# SOURCE RECORDS:
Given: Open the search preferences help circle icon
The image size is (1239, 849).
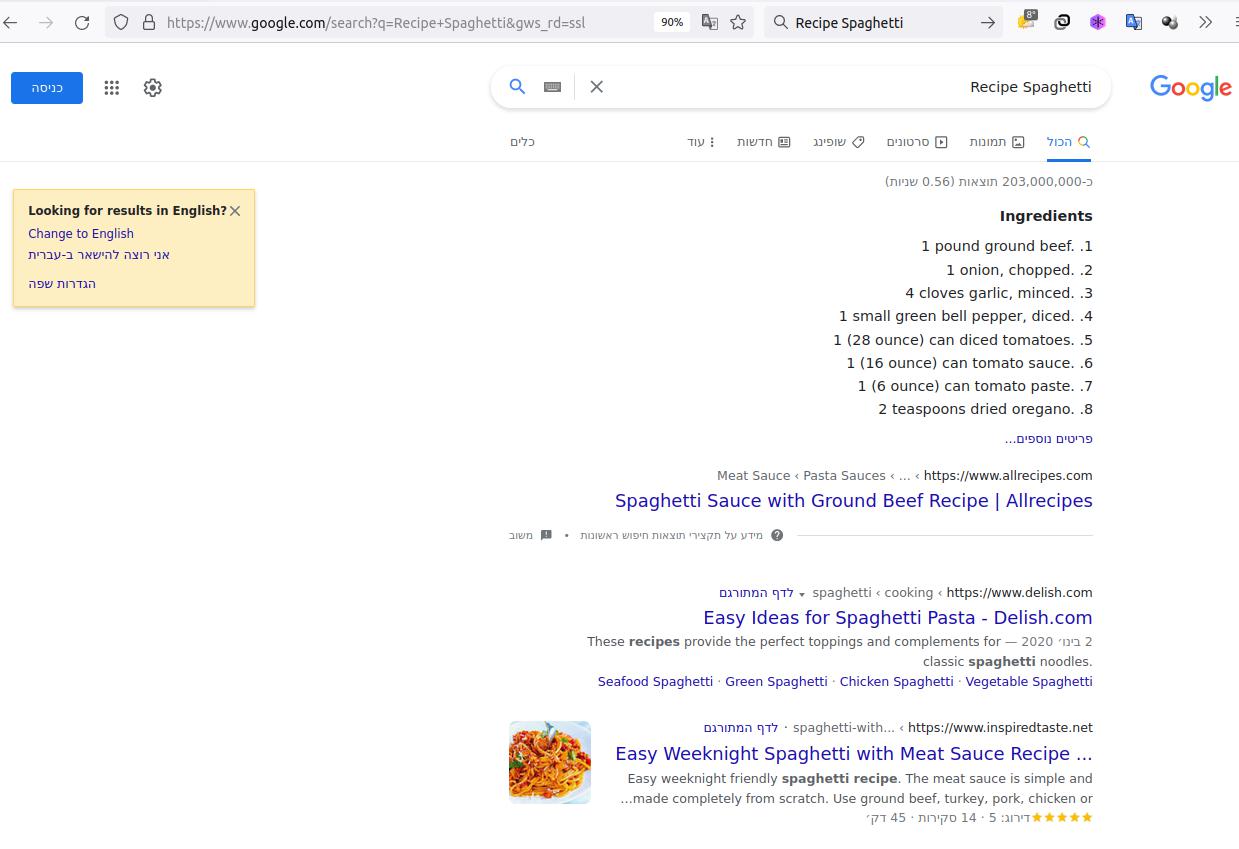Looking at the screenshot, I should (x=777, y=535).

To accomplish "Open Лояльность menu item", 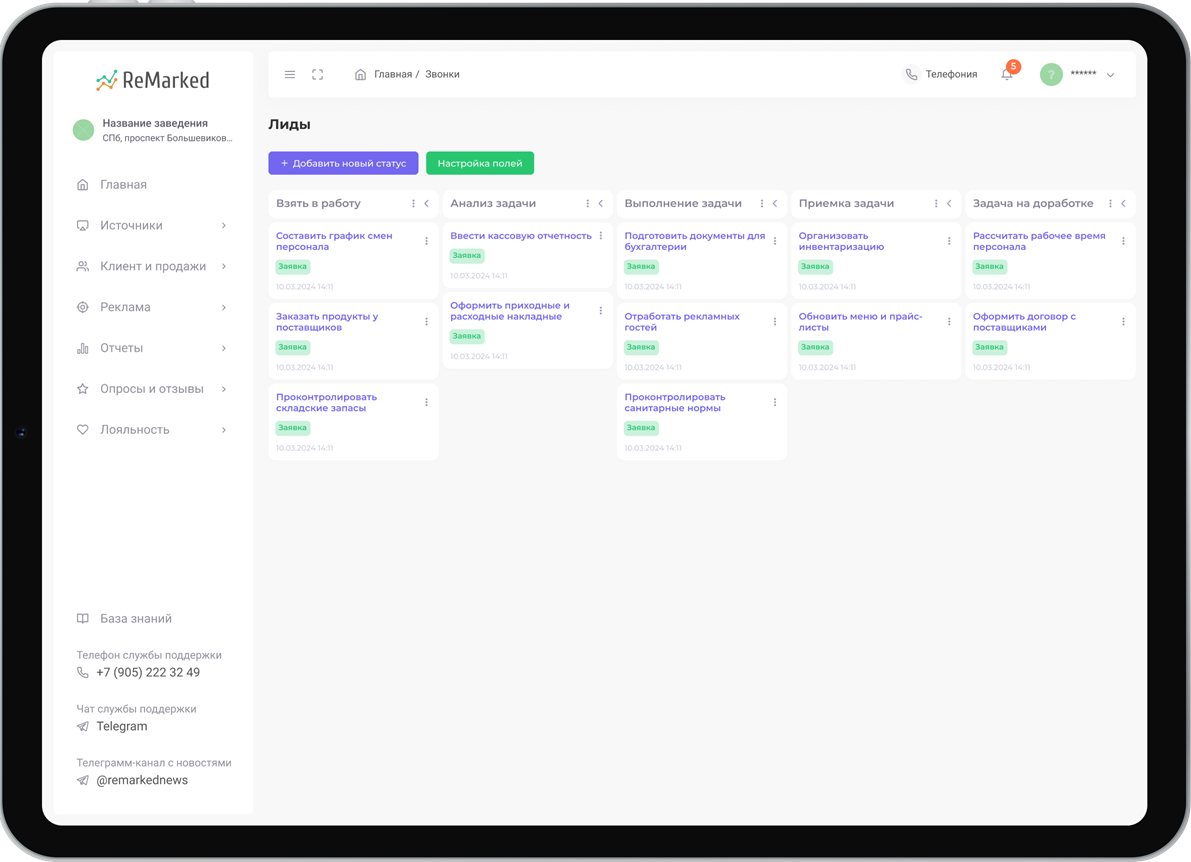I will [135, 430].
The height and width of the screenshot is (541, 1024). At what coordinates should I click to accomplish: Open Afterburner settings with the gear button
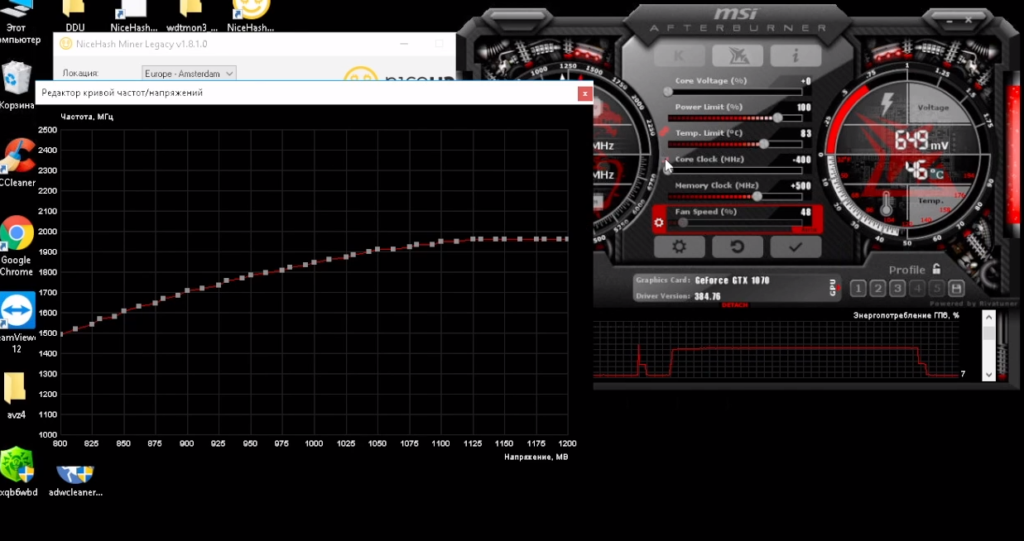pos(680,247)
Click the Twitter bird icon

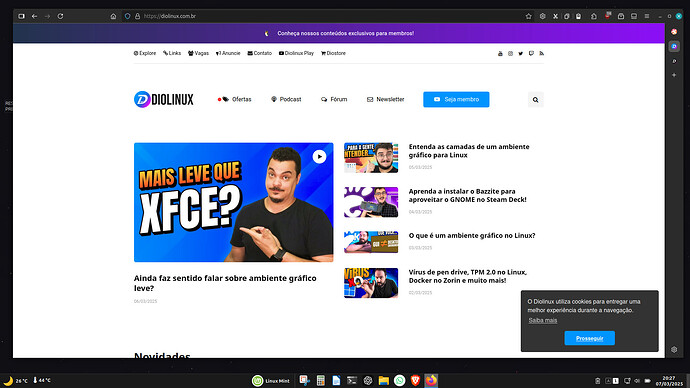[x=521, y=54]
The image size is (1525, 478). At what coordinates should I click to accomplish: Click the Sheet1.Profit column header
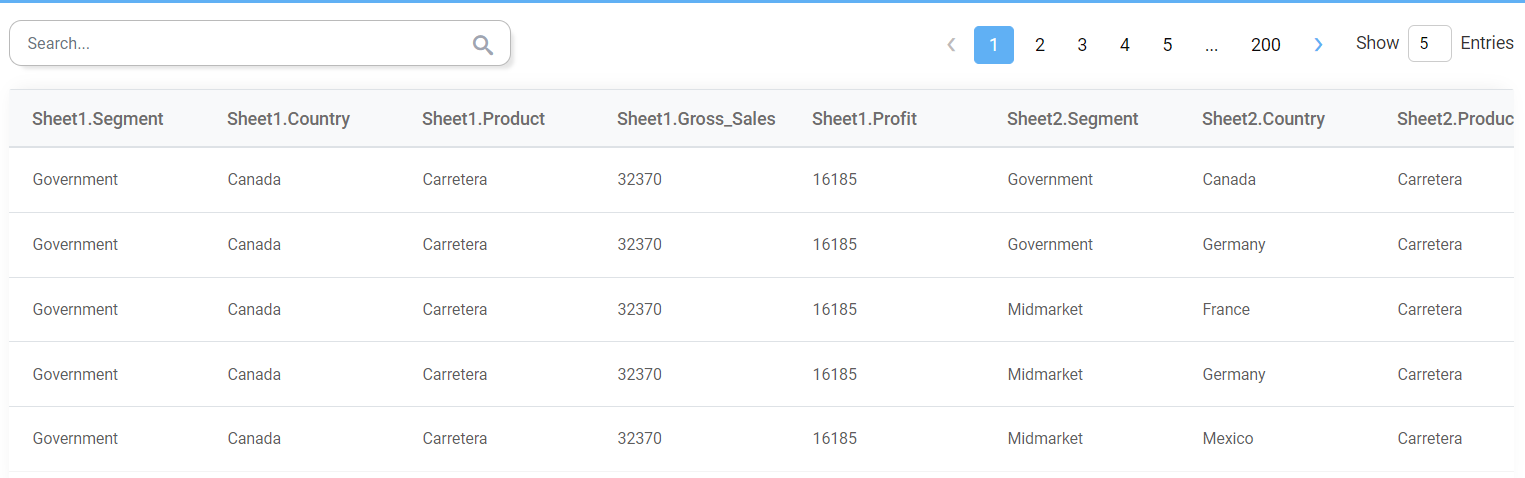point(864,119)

# TASK STATEMENT:
Rewrite the records as a two-column CSV with the headers instruction and coordinates, one row per record. Begin at the line that has "Click the Twitter bird icon" and continue through the end of the records, quoting every field, turning line breaks into spaces, and leaving out the pictures.

# SOLUTION FOR THIS PROBLEM:
instruction,coordinates
"Click the Twitter bird icon","[x=521, y=54]"
"The image size is (1525, 478). At what coordinates should I click to accomplish: Click the Sheet1.Profit column header","point(864,119)"